◆ **Directions**
1. In the article on automated material handling, what daily throughput did SMC reach after adopting AutoStore?
2. Write the next part of the article on automated material handling, picking up right after its final sentence.

Automated Material Handling: Optimizing Logistics with Robotics and Software

Key takeaways:

• Learn what automated material handling is‍
• Learn how automated material handling systems boost efficiency by streamlining logistics and reducing manual labor‍
• Explore why automated material handling increases safety and precision through integration of robotics and software‍
• Find an example of how the AutoStore automated material handling system reduces operational costs‍
• Understand how advanced software technologies and internet of things (IoT) enable adaptation
• Learn how solutions like robotics-as-a-service (RaaS) ensure automated material handling (AMH) evolves with your business needs

What is automated material handling?

Automated material handling (AMH) refers to the use of automated systems and equipment to transport, sort, organize, and store materials within manufacturing facilities, warehouses, and distribution centers. At its core, automated material handling is designed to streamline complex logistic workflows, drastically reduce manual labor, and significantly enhance operational efficiency and productivity. By automating routine tasks, businesses can mitigate the risks of human error and workplace injuries while shifting their focus toward strategic growth initiatives.

The capabilities of AMH have been propelled into a new era by a "trinity" of sophisticated technologies that function as the muscle, brains, and nerves of the operation:

• Robotics (The Muscle): This technology provides the physical power, performing tasks that range from lifting heavy loads to precision picking and placing with unwavering consistency.
• Software & AI (The Intelligence): These bring smart decision-making to operations. They enable systems to utilize data to predict maintenance needs and optimize workflows in real-time.‍
• IoT (The Connectivity): Internet of Things connectivity ensures seamless communication between machines and management systems, offering unprecedented visibility into every aspect of the process.

Together, these advancements allow AMH systems to adapt dynamically to changing operational demands, improving throughput, accuracy, and reliability. As businesses strive to meet growing expectations for rapid delivery and customized production, automated material handling stands as a cornerstone technology that redefines what’s possible in the modern supply chain.

Advantages of automated material handling systems

The deployment of automated material handling systems brings a myriad of benefits that collectively drive operational excellence and competitive advantage. Below, are some of the key advantages:

Increased efficiency

Automated material handling systems streamline warehouse and manufacturing operations, allowing for faster processing times and higher throughput. By automating tasks such as sorting, picking, and transporting materials, businesses can achieve a continuous flow of operations, minimizing downtime and bottlenecks. American manufacturer SMC more than doubled their daily throughput to 12,000 order lines per day after adopting AutoStore, allowing rapid same-day processing without requiring operator overtime. Approximately 93% of their volume is now same-day orders.

Improved worker safety

One of the most significant benefits of automated material handling systems is the enhancement of workplace safety. By taking over repetitive, physically demanding tasks, these systems reduce the risk of injuries related to manual handling, fatigue, and working at elevation on lifts.

◆ **Dataset records**
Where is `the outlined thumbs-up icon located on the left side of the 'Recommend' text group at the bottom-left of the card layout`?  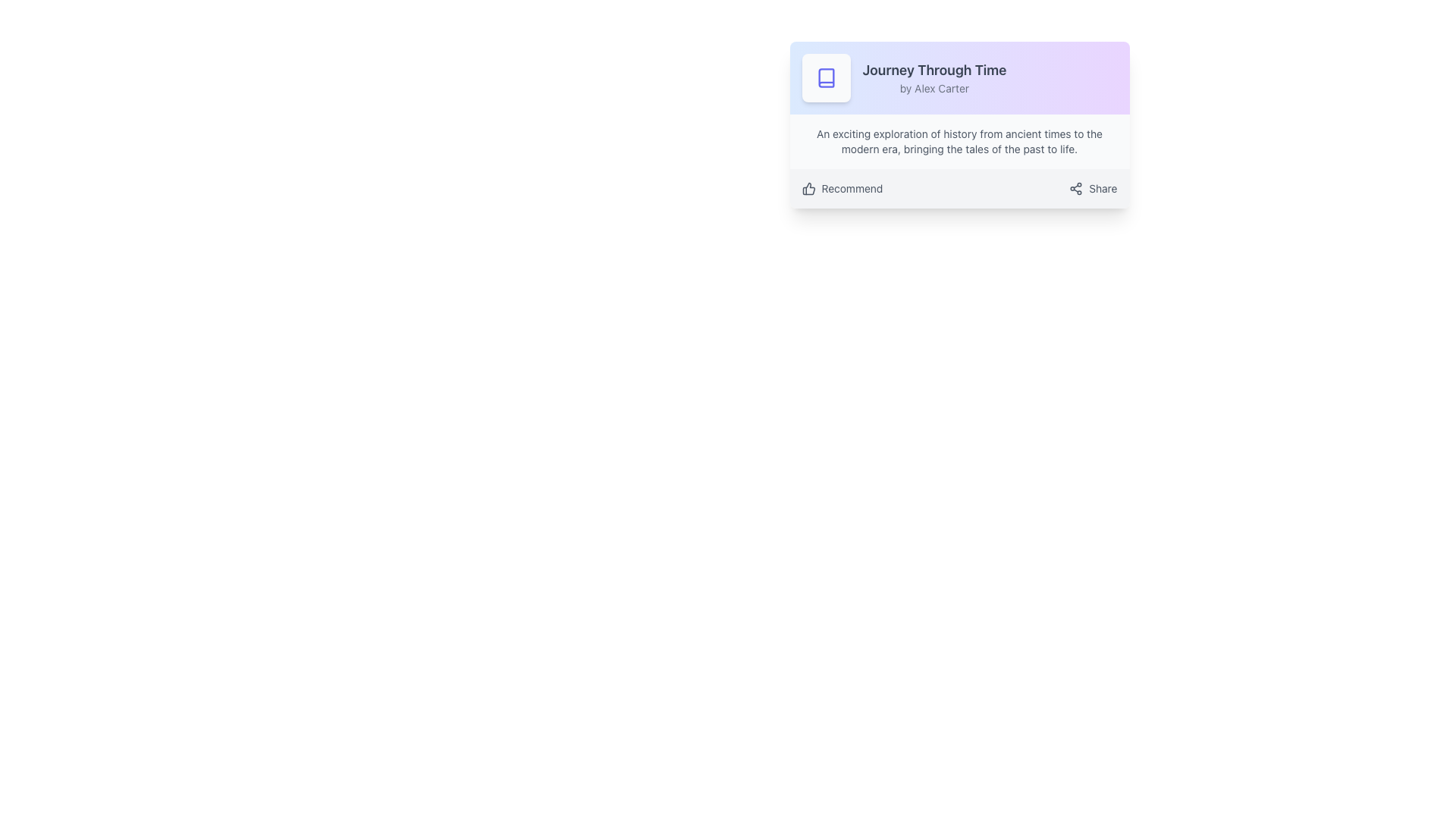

==

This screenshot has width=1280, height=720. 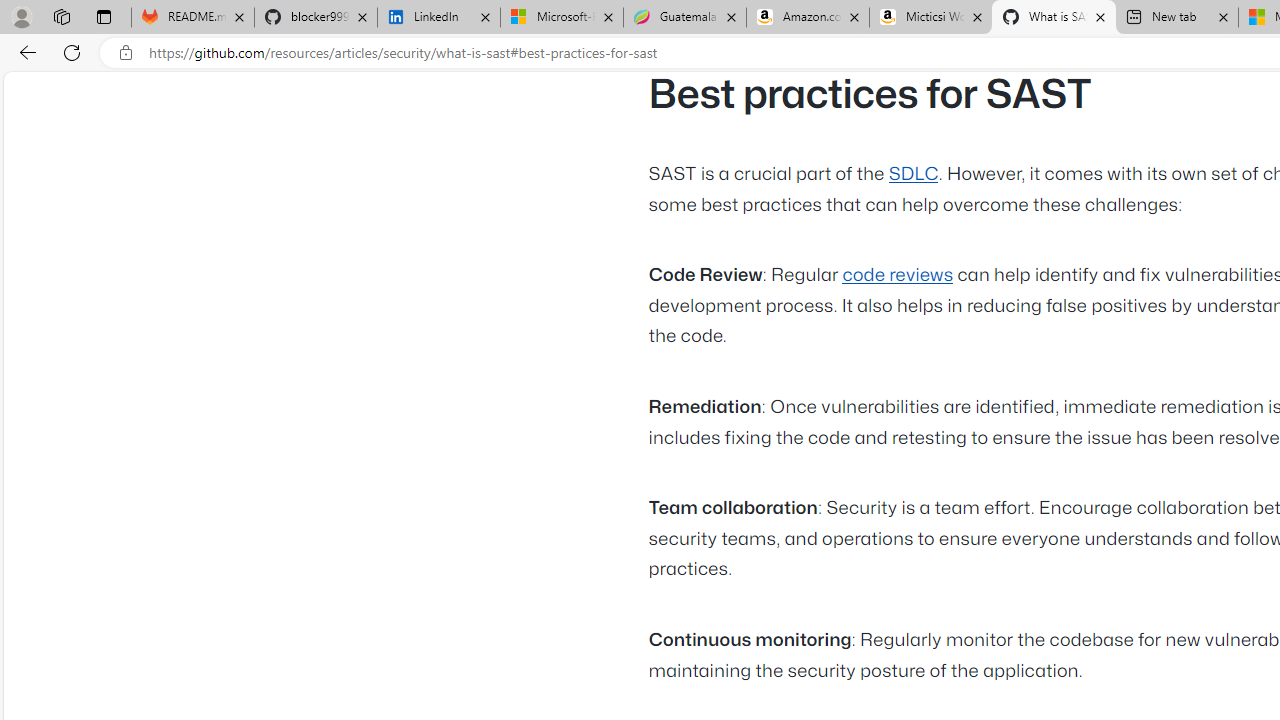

◆ **Written responses**
1. 12,000 order lines per day.

2.
Reduced operational costs

While the initial investment in automated material handling technology may be significant, the long-term savings on labor, inventory, and maintenance costs are substantial. Automated systems require fewer manual interventions, lowering the dependency on labor and associated costs. Additionally, the precision and accuracy of AMH systems reduce waste and damage to materials, further cutting down expenses.

Manufacturers can experience massive reductions in operational costs within the first year of adopting an automated storage and retrieval system, highlighting the cost-saving potential of AMH. Davcor, an Australian company that designs, manufactures, and wholesales locks and access control systems, reduced their monthly electricity bill from $9,000 to $1,200 by adopting AutoStore.

Enhanced accuracy and reliability

Automated material handling systems are designed to perform tasks with high accuracy and consistency, minimizing errors in order fulfillment and inventory management. The use of sophisticated sensors, scanners, and software ensures that materials are accurately tracked and handled, leading to improved inventory accuracy and customer satisfaction. A study on the implementation of automated systems in a distribution center showed a 99.5% accuracy rate in order picking, a significant improvement from the manual process.

PUMA uses its AutoStore in Indianapolis to fulfill more than 100,000 wholesale and e-commerce orders within the same day in the United States, covering all their 80,000+ SKUs with 99.8% accuracy.

Summary: AMH systems provide measurable ROI by doubling throughput, slashing error rates, improving safety, and significantly lowering long-term operating costs. 

Let’s continue our exploration of the different types of automated material handling systems, since they all offer different applications and benefits.

Types of automated material handling equipment

Selecting the right technology is critical for optimizing your specific warehouse or manufacturing environment. The following table outlines common systems and their ideal applications.

Conveyor systems

How it works: Conveyor systems utilize belts, rollers, or chains to transport materials across a facility in a continuous flow. They are often integrated with sortation systems and storage solutions to create a cohesive workflow.

Best used for: Environments requiring the consistent movement of goods from point A to point B, such as assembly lines or packaging areas. Because reconfiguring this equipment is expensive, they are best for processes that are predictable and unlikely to change frequently.

Automated guided vehicles (AGVs)

How it works: This automated material handling equipment consists of mobile robots that transport materials around a facility using wires, magnets, or lasers for navigation. Unlike conveyors, AGVs can move freely across the floor.

Best used for: Repetitive transport tasks between fixed points, such as moving raw materials to production or finished goods to storage. They are ideal for low-to-moderate throughput operations where layout flexibility is required.

The AutoStore system (cube storage)

How It works: AutoStore represents the modern evolution of AS/RS, moving beyond legacy crane-based equipment to a solution known as Cube Storage. It maximizes space utilization by stacking Bins vertically in an ultra-dense Grid, eliminating the air and wasted aisle space common in legacy systems. Wireless Robots operate on top of the Grid, digging for and retrieving specific Bins for order fulfillment.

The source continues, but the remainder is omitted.